In the middle of the 1990’s, Dietterich et al. (1997) described three Axis-Parallel Rectangle (abbreviated as APR) algorithms to solve the problem of classifying aromatic molecules according to whether or not they are “musky”. These methods attempted to search the appropriate axis-parallel rectangles constructed by their conjunction of features. Their best performing algorithm (iterated-discrim) started with a point in the feature space and grew a box with the goal of finding the smallest box covered at least one instance from each positive bag and no instances from any negative bag. The resulting box was then expanded (via a statistical technique) to get better results.

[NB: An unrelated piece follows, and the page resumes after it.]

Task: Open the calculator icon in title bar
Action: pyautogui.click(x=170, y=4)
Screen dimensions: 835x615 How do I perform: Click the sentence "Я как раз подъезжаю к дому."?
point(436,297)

Following Dietterich et al.’s study, a wide variety of new methods of multi-instance learning has appeared. Auer (1997) tried to avoid some potentially hard computational problems that were required by the heuristics used in the iterated-discrim algorithm and presented a theoretical algorithm, MULTINST. With a new approach, Maron and Lozano-Perez (1998) proposed one of the most famous multi-instance learning algorithms, Diverse Density (DD), where the diverse density of a point, p, in the feature space was defined as a probabilistic measure which considered how many different positive bags had an instance near p, and how far the negative instances were from p. This algorithm was combined with the Expectation Maximization (EM) algorithm, appearing as EM-DD (Zhang & Goldman, 2001). Another study that extended the DD algorithm to maintain multilearning regression data sets was the EM-based multi-instance regression algorithm (Amar, Dooly, Goldman, & Zhang, 2001).